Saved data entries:
+ + +

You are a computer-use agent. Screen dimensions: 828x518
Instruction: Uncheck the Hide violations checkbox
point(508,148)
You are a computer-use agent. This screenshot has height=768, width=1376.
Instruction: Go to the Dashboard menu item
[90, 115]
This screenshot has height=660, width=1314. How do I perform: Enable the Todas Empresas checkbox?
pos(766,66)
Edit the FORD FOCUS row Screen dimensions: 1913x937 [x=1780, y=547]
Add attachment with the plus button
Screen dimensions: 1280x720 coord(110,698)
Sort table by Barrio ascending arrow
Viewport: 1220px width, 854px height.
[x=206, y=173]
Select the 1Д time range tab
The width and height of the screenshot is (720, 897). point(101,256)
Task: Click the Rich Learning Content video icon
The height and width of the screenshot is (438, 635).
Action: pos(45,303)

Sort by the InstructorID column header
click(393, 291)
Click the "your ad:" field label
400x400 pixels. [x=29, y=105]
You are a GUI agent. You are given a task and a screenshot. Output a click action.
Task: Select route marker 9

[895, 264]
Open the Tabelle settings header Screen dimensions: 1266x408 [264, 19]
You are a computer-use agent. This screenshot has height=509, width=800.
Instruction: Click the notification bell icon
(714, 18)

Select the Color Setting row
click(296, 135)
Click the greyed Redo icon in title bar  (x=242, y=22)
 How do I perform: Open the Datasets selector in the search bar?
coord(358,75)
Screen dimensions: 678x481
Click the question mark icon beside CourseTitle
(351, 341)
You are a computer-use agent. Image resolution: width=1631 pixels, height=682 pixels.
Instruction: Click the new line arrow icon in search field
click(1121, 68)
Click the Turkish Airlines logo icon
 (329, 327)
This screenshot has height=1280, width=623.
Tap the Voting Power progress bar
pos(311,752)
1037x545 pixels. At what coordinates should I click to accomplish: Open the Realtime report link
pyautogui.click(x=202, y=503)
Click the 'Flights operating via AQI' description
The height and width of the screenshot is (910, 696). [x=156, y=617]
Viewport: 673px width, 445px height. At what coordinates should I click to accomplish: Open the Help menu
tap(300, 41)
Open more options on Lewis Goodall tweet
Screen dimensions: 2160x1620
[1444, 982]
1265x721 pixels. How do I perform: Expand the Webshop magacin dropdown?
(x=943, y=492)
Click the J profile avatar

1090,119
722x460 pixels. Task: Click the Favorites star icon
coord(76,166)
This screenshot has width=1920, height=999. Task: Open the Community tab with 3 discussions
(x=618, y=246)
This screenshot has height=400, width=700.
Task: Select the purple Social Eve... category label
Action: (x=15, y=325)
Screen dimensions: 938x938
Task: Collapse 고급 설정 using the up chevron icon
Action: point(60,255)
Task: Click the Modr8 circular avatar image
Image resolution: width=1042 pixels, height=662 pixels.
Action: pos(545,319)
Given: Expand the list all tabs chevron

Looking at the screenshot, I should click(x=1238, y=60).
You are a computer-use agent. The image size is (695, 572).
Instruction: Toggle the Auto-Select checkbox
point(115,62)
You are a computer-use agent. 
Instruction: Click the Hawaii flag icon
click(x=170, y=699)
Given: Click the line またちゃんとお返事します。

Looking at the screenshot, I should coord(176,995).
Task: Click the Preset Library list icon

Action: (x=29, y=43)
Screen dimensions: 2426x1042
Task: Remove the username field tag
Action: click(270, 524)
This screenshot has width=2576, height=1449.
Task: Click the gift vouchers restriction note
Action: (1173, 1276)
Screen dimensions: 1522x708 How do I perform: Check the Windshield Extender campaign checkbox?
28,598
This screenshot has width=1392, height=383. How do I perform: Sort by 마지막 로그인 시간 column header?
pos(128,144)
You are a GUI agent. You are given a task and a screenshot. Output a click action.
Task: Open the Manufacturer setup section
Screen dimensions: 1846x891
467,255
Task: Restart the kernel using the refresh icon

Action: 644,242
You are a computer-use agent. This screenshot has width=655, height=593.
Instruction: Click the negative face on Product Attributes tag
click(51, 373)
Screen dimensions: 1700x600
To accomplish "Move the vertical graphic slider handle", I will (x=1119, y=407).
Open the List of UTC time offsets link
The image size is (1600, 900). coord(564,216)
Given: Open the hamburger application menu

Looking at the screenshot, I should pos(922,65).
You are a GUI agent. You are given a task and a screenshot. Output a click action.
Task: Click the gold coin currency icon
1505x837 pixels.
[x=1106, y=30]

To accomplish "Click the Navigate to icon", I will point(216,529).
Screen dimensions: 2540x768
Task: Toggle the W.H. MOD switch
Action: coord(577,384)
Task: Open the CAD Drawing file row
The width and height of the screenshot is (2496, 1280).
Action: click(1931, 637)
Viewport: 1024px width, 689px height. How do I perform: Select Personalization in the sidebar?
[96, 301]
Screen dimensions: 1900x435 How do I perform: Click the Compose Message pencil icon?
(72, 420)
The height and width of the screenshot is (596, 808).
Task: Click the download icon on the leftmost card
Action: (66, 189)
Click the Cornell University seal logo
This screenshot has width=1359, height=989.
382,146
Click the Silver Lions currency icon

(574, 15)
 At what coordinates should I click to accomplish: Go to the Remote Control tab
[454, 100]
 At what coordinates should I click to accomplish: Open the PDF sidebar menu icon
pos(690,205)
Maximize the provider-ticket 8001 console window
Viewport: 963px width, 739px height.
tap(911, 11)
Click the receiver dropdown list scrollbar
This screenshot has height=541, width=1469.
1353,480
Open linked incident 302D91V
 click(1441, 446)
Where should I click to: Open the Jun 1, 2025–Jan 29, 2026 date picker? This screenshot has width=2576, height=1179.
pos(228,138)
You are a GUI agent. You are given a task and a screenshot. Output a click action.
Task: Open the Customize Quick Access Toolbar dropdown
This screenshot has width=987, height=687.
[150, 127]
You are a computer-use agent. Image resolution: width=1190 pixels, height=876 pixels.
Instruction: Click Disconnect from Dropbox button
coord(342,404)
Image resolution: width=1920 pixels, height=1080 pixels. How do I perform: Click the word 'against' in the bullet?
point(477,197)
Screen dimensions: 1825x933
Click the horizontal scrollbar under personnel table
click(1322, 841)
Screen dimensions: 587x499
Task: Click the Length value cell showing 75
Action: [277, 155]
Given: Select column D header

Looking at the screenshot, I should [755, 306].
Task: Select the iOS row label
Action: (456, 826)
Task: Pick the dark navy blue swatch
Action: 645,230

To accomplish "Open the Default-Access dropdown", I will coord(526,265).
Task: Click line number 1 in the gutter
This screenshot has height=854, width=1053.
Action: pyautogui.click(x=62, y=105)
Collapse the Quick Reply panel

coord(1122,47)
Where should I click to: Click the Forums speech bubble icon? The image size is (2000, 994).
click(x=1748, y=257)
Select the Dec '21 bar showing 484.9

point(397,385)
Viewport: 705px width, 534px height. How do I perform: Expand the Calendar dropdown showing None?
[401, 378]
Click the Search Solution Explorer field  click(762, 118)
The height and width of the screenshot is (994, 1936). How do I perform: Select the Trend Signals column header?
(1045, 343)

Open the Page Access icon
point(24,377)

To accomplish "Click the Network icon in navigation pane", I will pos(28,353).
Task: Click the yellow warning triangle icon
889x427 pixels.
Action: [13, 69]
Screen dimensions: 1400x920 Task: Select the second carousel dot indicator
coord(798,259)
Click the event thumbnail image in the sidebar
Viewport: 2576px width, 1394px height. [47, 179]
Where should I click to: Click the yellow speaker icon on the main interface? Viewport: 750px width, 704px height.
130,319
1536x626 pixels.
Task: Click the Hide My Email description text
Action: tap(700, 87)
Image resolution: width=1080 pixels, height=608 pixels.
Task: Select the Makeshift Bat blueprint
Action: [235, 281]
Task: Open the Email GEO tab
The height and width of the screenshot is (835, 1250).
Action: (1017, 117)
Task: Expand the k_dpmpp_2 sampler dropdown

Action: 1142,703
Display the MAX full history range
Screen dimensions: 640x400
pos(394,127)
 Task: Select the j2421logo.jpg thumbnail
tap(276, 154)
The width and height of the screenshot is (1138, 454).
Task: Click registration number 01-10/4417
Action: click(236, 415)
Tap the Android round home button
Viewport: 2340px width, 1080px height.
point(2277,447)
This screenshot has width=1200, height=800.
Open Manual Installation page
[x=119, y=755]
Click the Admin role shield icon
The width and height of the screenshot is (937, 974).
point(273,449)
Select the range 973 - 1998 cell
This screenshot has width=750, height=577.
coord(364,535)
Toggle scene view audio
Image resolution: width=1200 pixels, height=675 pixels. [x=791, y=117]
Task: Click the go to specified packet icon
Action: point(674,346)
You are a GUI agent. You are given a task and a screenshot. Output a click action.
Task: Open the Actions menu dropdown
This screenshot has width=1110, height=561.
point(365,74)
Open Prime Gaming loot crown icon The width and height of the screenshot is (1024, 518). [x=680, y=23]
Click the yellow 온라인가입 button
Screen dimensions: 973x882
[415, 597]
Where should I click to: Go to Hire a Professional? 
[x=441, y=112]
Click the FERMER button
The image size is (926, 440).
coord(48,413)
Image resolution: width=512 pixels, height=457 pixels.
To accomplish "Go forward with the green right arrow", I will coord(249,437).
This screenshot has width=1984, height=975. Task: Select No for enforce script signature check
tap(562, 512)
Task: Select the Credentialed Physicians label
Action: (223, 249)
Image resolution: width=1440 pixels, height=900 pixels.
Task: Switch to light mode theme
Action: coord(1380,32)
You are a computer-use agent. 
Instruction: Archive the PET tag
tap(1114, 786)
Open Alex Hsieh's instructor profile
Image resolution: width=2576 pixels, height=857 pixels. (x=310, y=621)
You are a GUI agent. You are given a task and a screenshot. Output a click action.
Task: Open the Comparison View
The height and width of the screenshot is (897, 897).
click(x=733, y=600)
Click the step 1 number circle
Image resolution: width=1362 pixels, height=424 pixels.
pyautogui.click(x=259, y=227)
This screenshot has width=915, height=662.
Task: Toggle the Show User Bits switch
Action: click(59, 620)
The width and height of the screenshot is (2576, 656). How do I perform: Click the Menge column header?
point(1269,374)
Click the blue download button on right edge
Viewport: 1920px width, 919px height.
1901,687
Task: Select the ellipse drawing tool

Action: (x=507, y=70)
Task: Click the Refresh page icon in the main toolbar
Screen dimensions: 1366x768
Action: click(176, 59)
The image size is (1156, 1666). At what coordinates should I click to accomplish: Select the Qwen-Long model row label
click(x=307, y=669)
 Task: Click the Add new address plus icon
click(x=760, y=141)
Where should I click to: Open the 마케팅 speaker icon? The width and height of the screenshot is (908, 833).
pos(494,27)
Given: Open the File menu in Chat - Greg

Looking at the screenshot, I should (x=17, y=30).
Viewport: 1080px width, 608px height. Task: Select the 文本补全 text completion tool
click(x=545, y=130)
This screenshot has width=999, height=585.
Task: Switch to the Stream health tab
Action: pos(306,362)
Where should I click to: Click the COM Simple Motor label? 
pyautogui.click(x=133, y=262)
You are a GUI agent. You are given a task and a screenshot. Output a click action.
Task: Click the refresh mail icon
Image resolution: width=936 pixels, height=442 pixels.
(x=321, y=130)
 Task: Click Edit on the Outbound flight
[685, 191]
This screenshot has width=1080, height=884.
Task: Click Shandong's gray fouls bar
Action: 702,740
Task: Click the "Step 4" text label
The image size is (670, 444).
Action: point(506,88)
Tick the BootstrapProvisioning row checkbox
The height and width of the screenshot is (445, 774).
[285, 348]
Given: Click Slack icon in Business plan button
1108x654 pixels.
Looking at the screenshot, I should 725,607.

+ + +

## Exercise requirements:
Working from the entries above, find every line in which the word "right" occurs and copy it.

## Output for this task:
To accomplish "Go forward with the green right arrow", I will coord(249,437).
Click the blue download button on right edge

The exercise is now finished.